A fine settembre, al termine della stagione irrigua che inizia a maggio, il depuratore di Nosedo - uno dei tre gestiti da MM, la controllata del comune di Milano che serve la città - avrà dato pressoché la totalità dell’acqua trattata nel periodo al Consorzio Vettabbia, che comprende circa 90 aziende agricole del locale Parco Sud. Si tratta di circa 50 milioni di metri cubi, dei 140 depurati ogni anno, forniti a titolo gratuito. La quota di riutilizzo rimane negli anni molto alta, oltre l’85%, ed è strettamente legata ai fenomeni metereologici e all’andamento della piovosità, infatti più l’estate è siccitosa e più aumenta la domanda. Nosedo rimane in ogni caso un esempio virtuoso in un contesto italiano in cui secondo le ultime rilevazioni solo il 4% della risorsa idrica trattata va direttamente all’agricoltura. Il resto viene disperso in acque superficiali e fiumi, che a loro volta contribuiscono all’irrigazione dei campi.
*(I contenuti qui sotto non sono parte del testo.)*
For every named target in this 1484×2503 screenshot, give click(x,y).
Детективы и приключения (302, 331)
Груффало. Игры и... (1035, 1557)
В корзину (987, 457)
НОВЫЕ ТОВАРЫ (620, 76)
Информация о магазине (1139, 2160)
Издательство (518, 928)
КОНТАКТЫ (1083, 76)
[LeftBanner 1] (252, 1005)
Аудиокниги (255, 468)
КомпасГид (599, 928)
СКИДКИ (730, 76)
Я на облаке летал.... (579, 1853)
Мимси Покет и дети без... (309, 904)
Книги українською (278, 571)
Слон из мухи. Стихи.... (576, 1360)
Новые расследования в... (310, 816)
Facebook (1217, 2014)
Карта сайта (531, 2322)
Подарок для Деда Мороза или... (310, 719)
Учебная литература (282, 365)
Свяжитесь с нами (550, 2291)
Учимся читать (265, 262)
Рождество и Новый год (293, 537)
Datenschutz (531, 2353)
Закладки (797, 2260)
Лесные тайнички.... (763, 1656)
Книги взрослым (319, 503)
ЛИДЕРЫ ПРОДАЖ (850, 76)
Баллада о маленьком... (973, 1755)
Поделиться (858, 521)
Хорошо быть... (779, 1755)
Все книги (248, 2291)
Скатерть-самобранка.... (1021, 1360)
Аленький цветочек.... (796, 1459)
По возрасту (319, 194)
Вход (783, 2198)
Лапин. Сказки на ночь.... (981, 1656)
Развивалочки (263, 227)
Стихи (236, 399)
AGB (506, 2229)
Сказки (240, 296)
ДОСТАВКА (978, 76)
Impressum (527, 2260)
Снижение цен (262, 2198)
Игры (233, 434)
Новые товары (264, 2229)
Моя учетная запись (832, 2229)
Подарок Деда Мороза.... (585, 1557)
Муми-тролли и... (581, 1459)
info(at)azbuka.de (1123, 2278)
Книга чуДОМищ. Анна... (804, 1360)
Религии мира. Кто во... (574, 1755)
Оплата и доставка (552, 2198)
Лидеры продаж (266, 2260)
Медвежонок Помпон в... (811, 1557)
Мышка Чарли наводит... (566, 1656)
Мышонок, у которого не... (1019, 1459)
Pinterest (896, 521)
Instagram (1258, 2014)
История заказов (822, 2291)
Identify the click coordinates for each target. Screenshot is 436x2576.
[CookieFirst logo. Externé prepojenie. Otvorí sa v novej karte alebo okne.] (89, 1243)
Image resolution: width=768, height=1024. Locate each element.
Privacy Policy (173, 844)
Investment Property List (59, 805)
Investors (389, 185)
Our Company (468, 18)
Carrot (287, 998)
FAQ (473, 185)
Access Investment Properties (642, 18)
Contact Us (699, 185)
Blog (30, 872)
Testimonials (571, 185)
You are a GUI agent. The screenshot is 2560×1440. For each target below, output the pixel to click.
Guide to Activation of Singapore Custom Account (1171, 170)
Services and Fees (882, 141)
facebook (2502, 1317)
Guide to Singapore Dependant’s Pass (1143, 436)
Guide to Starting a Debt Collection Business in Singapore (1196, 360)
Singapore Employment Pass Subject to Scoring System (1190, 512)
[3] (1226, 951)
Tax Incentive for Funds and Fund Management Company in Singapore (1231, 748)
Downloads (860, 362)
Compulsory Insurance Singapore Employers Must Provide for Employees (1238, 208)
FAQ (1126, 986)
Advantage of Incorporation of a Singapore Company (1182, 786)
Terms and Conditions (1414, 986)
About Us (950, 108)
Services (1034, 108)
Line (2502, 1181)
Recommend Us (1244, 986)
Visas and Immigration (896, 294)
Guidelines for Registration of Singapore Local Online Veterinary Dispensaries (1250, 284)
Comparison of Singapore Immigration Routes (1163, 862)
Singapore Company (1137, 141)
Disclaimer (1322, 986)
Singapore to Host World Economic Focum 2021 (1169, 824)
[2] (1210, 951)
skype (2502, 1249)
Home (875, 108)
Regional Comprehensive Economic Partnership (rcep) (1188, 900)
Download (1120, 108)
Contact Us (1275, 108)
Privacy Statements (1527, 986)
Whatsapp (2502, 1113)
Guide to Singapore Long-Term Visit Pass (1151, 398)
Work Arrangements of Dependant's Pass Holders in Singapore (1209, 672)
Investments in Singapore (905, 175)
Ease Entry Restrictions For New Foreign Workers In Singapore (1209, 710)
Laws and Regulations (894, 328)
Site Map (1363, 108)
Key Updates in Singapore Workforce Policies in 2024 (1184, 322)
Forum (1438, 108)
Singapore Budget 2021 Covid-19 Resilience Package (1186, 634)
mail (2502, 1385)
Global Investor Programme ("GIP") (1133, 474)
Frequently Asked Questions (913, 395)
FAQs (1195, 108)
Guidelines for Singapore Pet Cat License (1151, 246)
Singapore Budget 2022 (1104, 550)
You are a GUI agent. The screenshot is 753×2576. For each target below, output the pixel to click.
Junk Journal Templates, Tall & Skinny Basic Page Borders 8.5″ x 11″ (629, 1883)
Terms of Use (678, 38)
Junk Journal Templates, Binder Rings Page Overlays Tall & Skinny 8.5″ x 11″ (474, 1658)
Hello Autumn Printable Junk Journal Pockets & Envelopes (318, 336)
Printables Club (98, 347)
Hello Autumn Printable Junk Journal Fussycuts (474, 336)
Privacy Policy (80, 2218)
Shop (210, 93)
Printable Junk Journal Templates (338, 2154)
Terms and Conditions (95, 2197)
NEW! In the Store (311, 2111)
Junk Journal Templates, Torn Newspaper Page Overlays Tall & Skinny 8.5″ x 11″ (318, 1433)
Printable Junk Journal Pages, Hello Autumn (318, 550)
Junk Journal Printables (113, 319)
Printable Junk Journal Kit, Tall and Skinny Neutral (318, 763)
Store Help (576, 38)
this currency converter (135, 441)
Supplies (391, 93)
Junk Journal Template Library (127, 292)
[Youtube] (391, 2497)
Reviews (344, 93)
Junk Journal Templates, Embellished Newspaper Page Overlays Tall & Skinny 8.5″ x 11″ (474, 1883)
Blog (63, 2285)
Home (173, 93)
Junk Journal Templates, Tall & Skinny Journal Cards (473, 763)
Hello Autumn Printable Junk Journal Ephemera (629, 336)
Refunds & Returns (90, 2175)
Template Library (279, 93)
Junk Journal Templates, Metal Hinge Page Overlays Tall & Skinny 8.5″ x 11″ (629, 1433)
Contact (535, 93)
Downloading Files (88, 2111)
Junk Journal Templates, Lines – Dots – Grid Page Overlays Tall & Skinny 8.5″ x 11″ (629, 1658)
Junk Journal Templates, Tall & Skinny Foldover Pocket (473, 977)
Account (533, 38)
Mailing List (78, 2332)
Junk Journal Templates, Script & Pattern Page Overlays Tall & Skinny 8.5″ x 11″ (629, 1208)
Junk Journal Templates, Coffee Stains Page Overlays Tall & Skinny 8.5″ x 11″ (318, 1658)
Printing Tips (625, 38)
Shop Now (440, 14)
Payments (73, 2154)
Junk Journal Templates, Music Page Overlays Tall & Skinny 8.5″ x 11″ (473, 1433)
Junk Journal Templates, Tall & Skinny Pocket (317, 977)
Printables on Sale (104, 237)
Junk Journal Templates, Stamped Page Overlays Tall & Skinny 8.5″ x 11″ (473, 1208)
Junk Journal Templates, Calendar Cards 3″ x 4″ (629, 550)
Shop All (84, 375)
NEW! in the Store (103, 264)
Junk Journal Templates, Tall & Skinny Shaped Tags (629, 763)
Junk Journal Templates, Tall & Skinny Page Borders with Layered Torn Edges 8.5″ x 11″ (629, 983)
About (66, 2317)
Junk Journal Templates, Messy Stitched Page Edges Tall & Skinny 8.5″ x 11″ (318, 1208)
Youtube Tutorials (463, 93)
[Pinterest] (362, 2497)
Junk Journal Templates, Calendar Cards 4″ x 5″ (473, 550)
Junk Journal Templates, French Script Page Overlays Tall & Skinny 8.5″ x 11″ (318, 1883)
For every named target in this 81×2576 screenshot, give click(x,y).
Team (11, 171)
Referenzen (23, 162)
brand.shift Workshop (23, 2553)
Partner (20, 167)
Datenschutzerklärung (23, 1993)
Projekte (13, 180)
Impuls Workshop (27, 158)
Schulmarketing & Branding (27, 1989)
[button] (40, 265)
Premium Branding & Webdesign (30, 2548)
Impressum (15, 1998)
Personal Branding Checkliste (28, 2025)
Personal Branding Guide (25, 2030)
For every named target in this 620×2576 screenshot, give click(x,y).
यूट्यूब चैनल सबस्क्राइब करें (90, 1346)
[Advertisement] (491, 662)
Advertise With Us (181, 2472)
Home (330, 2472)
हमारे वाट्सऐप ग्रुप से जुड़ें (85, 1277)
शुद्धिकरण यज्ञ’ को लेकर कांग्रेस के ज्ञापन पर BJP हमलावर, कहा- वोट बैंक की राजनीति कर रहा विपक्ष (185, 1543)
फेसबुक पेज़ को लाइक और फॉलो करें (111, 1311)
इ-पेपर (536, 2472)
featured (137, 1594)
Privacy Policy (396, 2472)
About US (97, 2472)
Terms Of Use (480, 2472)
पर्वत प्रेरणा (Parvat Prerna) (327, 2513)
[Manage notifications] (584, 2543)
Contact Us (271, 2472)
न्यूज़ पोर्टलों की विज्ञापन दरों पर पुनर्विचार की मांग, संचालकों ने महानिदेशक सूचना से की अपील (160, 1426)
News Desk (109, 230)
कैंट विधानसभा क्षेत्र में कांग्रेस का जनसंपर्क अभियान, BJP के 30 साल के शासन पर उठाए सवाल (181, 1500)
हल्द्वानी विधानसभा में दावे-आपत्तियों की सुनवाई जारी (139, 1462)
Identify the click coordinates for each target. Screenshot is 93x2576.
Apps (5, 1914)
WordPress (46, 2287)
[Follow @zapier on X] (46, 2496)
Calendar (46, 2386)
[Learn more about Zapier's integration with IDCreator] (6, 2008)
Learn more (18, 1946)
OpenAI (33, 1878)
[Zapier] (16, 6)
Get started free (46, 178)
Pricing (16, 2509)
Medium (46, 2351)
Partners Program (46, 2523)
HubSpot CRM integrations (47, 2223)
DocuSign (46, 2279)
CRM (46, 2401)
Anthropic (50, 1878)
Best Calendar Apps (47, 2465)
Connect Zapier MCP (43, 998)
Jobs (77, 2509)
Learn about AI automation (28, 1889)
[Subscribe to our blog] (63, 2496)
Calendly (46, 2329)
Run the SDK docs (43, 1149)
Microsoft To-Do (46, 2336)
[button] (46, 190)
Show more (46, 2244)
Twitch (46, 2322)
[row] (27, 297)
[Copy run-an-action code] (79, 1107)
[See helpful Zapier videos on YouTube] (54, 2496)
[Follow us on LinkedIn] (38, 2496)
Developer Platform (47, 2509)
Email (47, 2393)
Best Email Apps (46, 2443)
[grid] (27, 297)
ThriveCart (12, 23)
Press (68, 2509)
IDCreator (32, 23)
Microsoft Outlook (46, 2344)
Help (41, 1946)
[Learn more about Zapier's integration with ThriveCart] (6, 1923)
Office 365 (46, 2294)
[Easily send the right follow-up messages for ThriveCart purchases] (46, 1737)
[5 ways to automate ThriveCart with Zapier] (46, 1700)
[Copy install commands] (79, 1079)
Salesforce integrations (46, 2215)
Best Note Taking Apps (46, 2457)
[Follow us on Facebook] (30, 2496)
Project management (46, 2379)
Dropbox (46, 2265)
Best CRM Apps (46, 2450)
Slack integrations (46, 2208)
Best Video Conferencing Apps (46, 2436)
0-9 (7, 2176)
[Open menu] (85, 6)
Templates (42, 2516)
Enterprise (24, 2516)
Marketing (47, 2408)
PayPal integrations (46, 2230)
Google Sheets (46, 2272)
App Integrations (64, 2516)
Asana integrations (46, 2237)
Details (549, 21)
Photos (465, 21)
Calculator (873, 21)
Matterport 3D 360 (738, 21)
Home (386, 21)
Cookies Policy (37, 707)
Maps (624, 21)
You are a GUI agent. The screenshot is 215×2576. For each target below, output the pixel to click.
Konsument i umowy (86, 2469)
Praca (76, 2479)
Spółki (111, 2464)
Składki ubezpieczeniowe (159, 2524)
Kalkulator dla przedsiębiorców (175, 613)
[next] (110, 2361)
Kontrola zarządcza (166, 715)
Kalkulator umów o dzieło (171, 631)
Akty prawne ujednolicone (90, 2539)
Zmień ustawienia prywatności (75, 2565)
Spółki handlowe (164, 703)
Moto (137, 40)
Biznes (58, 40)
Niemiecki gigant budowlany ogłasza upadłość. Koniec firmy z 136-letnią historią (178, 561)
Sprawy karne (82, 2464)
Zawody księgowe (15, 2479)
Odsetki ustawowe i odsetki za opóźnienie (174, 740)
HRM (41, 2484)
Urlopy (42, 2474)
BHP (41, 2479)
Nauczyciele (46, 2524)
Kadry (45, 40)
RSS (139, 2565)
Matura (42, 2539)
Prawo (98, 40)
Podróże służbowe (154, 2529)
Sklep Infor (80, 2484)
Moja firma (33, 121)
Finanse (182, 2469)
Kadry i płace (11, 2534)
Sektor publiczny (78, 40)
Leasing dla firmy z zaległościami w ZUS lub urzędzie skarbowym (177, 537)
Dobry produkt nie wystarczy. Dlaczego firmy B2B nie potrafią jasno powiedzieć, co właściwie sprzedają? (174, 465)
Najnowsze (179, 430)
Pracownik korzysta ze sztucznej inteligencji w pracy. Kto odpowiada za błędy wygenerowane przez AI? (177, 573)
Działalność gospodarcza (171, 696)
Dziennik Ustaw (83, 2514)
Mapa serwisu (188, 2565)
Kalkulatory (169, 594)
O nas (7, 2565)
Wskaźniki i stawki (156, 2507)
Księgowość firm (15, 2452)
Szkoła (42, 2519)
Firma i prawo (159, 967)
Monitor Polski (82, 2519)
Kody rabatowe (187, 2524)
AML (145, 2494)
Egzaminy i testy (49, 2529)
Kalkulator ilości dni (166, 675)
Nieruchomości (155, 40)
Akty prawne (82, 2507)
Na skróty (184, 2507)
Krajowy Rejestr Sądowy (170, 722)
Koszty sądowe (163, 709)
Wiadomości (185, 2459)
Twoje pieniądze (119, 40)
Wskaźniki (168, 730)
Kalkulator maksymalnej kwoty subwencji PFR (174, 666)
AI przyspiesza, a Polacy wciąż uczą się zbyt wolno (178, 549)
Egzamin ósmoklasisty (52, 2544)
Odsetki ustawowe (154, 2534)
All’interno del Parco agricolo
Ci sono diversi motivi che spiegano l’alta capacità di rimettere in circolo la risorsa di Nosedo, pure spinta da atti normativi come il decreto ministeriale 185/2003 sul riuso delle acque, di cui è in corso una revisione, e il regolamento Ue 2020/741. Il primo è la collocazione geografica del depuratore: nel Parco agricolo Sud di Milano, sede naturale di aziende dedite all’agricoltura che garantiscono da una parte una costante domanda di acqua, e dall’altra la presenza di un’infrastruttura di rete molto capillare, cioè tubi e canali per il trasporto della risorsa trattata che esce dall’impianto.